Cookies : une seconde vague de mises en demeure par la Cnil

Après une vingtaine de mises en demeure adressées en mai dernier, la Cnil s’attaque à une quarantaine d’autres entreprises et administrations. En cause, le manque de simplicité de refus des cookies sur certains sites.

La demande de la Commission nationale de l’informatique et des libertés est simple. Les internautes doivent pouvoir refuser les cookies aussi simplement qu’ils les accepteraient. Aujourd’hui, une quarantaine d’organisations (privées et publiques) ont été mis en demeure pour pratiques non conformes dans le cas d’un recours aux cookies, faisant suite à la liste de 20 autres organismes dans le viseur de la Cnil depuis mai dernier. La présidente de la commission indique que les entreprises ciblées ont jusqu’au 6 septembre 2021 pour se mettre en conformité. 

Parmi elles, on retrouve une liste non exhaustive des types d’organismes visés, « quatre plateformes majeures de l’économie numérique ; six fabricants majeurs de matériel informatique et de logiciels ; six sociétés de vente en ligne de biens de grande consommation ; deux acteurs majeurs du tourisme en ligne ; trois sociétés de location de véhicules ; trois acteurs majeurs du secteur bancaire ; deux importantes collectivités locales ; deux services publics en ligne ; un acteur de l’énergie ».

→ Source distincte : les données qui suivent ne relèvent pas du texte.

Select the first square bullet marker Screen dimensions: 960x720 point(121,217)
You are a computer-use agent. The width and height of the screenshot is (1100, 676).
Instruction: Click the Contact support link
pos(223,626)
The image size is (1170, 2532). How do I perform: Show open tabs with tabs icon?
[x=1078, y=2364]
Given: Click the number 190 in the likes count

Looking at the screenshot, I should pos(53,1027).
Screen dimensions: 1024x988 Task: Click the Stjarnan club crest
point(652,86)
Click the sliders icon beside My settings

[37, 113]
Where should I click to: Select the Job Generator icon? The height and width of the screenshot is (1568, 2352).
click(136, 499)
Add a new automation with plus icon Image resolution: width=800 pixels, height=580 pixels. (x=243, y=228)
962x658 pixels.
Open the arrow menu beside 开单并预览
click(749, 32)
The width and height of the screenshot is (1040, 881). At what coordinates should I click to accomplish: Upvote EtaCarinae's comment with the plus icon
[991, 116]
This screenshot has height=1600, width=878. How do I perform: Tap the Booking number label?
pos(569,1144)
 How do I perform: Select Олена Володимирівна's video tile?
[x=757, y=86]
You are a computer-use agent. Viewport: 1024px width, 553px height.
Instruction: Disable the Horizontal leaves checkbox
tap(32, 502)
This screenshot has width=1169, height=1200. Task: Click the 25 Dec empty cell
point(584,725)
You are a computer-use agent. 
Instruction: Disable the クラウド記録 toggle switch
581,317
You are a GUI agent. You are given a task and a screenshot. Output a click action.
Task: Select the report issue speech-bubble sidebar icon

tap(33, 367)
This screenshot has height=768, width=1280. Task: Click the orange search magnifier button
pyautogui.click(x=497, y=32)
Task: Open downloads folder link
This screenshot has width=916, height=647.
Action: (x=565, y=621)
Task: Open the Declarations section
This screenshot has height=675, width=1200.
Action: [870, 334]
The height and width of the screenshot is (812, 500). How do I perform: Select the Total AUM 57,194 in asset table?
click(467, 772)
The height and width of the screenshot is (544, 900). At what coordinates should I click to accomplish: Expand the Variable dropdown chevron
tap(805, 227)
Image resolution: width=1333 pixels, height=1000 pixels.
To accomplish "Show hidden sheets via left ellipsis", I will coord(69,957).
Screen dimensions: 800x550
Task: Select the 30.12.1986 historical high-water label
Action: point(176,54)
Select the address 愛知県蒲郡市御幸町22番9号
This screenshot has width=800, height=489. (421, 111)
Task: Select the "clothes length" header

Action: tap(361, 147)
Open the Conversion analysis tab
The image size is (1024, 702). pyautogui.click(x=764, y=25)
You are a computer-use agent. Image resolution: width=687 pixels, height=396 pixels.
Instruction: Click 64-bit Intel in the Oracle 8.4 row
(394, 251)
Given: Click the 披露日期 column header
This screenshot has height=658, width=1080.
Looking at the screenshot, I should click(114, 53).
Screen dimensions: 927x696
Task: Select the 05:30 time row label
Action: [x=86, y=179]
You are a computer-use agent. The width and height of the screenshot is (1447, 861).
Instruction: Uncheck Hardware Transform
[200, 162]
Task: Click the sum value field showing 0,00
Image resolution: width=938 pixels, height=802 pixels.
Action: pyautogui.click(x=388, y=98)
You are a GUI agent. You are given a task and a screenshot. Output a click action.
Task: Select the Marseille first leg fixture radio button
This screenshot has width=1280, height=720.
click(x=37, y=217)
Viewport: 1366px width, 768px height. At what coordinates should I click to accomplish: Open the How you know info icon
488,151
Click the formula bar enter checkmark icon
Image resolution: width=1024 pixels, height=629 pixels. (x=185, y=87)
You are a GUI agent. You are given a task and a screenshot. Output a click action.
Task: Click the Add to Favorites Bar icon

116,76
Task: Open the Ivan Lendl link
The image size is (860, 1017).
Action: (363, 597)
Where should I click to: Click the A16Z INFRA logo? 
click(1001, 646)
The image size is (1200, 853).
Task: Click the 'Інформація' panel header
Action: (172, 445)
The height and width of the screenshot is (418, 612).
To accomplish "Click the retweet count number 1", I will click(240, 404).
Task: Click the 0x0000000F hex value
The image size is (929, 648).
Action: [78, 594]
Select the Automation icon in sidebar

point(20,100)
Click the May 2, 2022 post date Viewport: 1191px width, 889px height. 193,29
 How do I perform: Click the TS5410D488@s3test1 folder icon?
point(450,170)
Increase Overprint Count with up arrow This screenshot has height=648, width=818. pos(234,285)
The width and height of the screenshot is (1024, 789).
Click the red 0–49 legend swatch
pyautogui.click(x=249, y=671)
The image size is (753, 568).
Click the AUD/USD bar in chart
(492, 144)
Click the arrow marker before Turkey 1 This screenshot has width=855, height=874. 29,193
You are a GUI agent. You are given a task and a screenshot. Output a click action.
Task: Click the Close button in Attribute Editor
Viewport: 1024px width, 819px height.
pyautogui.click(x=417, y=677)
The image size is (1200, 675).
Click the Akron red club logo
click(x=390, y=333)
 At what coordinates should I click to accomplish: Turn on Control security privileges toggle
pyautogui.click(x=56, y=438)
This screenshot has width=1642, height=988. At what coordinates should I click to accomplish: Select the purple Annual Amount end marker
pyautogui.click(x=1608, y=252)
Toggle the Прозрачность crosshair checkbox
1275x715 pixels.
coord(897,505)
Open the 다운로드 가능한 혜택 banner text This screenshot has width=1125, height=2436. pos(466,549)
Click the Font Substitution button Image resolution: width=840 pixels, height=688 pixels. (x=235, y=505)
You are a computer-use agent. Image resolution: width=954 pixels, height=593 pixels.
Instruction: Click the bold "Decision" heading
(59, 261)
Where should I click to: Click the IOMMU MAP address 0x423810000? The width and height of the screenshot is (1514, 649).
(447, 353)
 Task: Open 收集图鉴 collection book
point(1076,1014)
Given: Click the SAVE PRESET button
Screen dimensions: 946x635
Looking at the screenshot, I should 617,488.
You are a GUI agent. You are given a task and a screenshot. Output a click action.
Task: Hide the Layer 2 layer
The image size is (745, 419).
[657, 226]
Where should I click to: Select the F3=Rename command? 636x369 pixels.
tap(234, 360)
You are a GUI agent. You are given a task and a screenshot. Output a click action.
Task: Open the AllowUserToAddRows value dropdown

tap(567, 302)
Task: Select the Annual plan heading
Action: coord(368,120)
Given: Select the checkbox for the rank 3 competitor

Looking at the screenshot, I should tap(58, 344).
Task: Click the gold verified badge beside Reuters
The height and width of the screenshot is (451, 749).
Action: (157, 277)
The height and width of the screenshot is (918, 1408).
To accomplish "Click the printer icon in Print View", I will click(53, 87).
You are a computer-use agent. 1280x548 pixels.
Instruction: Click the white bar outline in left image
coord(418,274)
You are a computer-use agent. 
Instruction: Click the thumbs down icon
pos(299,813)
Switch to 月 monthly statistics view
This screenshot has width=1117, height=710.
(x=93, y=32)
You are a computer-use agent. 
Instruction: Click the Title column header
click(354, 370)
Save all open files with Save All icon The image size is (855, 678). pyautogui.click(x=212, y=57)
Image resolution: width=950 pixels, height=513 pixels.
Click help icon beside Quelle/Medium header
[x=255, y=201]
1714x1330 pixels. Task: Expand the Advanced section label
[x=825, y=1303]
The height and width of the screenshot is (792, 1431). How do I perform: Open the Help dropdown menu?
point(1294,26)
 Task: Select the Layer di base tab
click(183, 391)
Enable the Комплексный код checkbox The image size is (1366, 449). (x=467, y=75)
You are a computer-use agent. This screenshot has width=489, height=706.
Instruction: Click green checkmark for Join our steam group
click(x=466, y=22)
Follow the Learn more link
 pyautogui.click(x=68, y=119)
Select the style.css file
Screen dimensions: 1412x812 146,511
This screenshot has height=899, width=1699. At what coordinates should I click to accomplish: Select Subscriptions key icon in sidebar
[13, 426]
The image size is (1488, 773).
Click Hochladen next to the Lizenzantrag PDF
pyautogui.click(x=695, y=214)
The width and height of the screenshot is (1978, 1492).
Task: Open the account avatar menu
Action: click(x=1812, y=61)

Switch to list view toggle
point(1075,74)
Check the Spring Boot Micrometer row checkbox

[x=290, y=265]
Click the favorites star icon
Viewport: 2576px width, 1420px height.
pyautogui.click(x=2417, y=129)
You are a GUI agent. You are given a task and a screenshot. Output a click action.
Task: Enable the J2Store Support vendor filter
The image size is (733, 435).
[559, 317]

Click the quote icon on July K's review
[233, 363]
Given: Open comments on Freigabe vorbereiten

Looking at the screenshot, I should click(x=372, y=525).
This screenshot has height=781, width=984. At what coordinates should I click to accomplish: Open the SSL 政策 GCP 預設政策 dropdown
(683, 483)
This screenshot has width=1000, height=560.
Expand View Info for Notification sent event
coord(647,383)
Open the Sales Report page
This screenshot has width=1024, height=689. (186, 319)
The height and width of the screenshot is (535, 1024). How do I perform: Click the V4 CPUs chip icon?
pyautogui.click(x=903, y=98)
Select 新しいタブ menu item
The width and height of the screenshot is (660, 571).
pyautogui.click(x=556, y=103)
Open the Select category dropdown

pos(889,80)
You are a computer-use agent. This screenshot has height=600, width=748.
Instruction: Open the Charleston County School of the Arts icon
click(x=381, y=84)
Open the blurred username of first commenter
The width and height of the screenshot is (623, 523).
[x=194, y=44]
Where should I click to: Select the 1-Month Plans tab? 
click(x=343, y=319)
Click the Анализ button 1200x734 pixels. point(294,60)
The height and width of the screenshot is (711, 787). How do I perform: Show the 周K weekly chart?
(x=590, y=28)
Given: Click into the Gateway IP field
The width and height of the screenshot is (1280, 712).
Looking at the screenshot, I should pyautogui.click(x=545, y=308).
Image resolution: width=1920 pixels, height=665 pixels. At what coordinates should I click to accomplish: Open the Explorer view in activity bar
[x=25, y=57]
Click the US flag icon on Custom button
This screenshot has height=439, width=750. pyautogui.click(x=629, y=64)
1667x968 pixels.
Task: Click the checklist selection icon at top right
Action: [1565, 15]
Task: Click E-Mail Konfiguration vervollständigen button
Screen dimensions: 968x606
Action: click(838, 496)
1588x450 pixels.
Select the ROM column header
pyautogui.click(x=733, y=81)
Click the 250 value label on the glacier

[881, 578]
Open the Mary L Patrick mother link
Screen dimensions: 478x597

Les GAFA en ligne de mire et d’autres contrôles à prévoir

 « Les quatre plateformes majeures de l’économie numérique » laissent présager que les GAFA seraient en tort et pourraient bien être sanctionnés par la CNIL s’ils ne changent pas de politique de cookies d’ici début septembre. Selon nos recherches, la société de location de véhicules, Sixt, pourrait également faire partie de la liste des organismes épinglés par la Cnil, la mention « tout refuser » ou « continuer sans accepter » n’apparaissant nulle part. Nous avons utilisé Cookiebot pour vérifier sa conformité aux règlements européens sur l’usage des cookies et traceurs en ligne. L’outil permet d’analyser un site et s’occupe de la conformité, de la surveillance et du contrôle de sa politique de cookies.

Cette seconde campagne de mesures vient compléter les procédures en cours de la Cnil et qui sont susceptibles d’aboutir à des amendes pouvant aller jusqu’à 2 % du chiffre d’affaires de l’organisme visé. La politique de contrôle du régulateur s’inscrit dans la durée. Ainsi, L’organe de contrôle indique que « d’autres campagnes de vérifications et de mesures correctrices seront ainsi menées à la rentrée afin d’assurer le respect de la vie privée des internautes français. Il s’agit d’assurer l’effectivité du travail initié par la CNIL depuis 2 ans et qui s’est notamment concrétisé, le 1er octobre 2020, par l’adoption des lignes directrices et d’une recommandation ».